Pedro è appena tornato dalla Cina dopo aver lavorato come professore d’inglese. Non ha l’aria di un portoghese con quella sua fisionomia slanciata e magrolina, quei ricci castano chiaro e il naso prominente che gli danno un’aria da polacco. Se ne sta appoggiato alla panchina, fumando una sigaretta, con una camicia a maniche lunghe di lino azzurro e gli occhiali da vista tondi e una montatura leggera in metallo. Racconta che gli stipendi non superano la media di novecento euro mensili e che il salario minimo nazionale è fissato sui seicento e tra magagne e piccoli abusi c’è chi rasenta il tetto dei quattrocento. In una zona semi-centrale un appartamento può costare dai mille ai millecinquecento euro. Tutto ciò, viene facile comprendere, risulta inaccessibile per un lisboneta medio. E i quartieri resi sicuri nascondono il cannibalismo del capitale.

Questa è Lisbona: ricchezza e povertà, progresso e disordine. Tormentata come Pessoa e diversa come i suoi eteronimi.

Fernando, inquieto e nostalgico come il fado. Amava la sua città e voleva che tutti la vedessero coi suoi occhi, gli stessi che conducevano una vita modesta girovagando tra l’ufficio di corrispondente estero e la caffetteria. Affaticato dallo sgomento di un vivere banale, del gioco monotono e ripetitivo, spaventato dalle schegge impazzite che si lasciano guidare dalla necessità del fato tristemente umano: respirare e riprodursi per garantire a sé e alla propria prole il consumo di oggetti.

Fa nascere altre pessoas dalle sue viscere e gli fa affrontare circostanze che non era in grado di gestire da solo. Tre sono gli eteronimi che firmano più frequentemente i suoi scritti: Alberto Caeiro ha un'infanzia simile a quella del poeta: orfano e in custodia da una prozia. Difende la conoscenza empirica, quella che passa attraverso l'esperienza concreta, apprezza la semplicità e dimostra il suo gusto per la natura. Più importante del pensare è il sentire attraverso un linguaggio semplice, familiare e oggettivo.

Álvaro de Campos di Tavira. Ingegnere in Scozia, si nutre di pessimismo decadentista e tramite l’oppio sfugge musicalmente alla realtà; poi l’euforia e l’entusiasmo provocati dal boom tecnologico lo trasportano in un futuro lontano e la scrittura si fa senza punteggiatura, nel tentativo di imitare la velocità del mondo tecnologico e infine smette di credere e il nihilismo lo padroneggia. Il terzo è Ricardo Reis, monarchico e medico colto, vive secondo la cultura classica e la filosofia dell'antichità greco-latina. Lui crede che l'uomo non sia padrone del suo destino e non può nemmeno cambiarlo e non resta che cogliere l'attimo con serenità e cercare di esserne felice.
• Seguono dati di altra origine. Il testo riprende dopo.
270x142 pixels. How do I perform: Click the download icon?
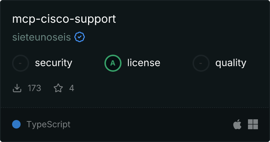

Ma è proprio questo che Fernando rifiuta, e usando le parole di Calvino ne Le città invisibili riconoscere chi e cosa, in mezzo all’inferno, non è inferno, e farlo durare, e dargli spazio. Farsi cullare dall’impossibilità di cambiamento è un processo divoratore di sogni e speranze.
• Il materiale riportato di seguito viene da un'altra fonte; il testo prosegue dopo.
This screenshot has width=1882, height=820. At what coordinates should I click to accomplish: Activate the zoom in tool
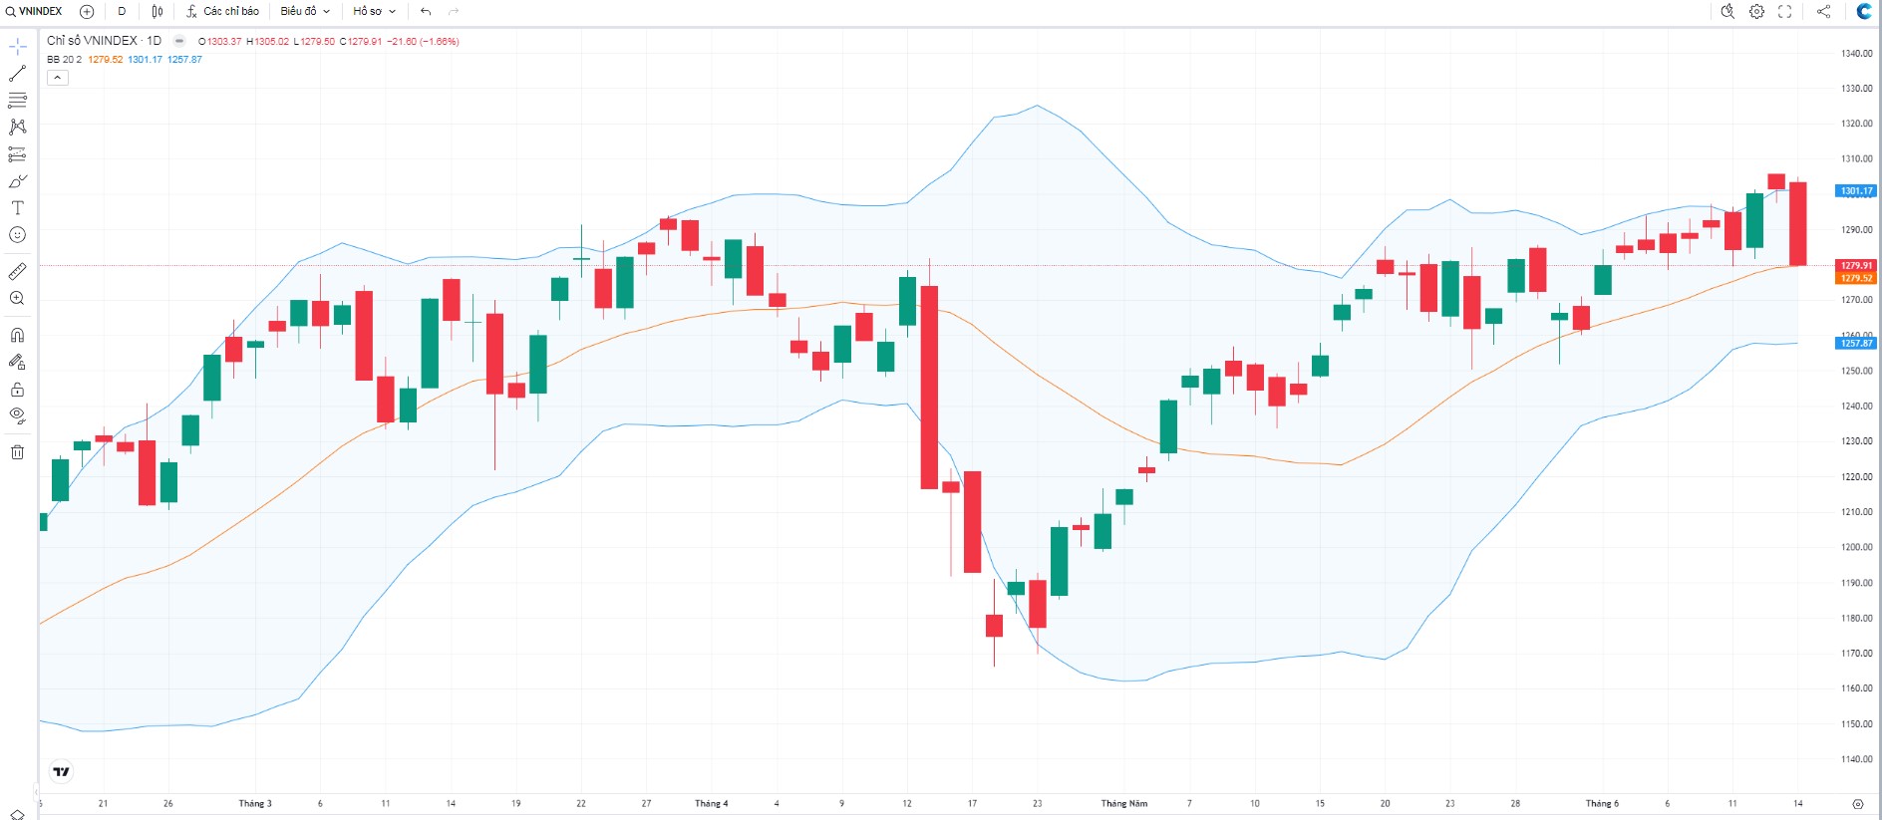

Ritrovare il centro in sé stessi per ripensare l’esperienza umana, per abbandonare i frattali a cui assomigliano le vite uguali, la cui geometria si ripete passiva e priva di significato in chi decide di accettare l’inferno e diventarne parte fino al punto di non vederlo più. Significa non pensare al mondo, ma sentirlo, accedere a un superiore grado di comunione con le cose, oltre che con le persone, una più alta empatia.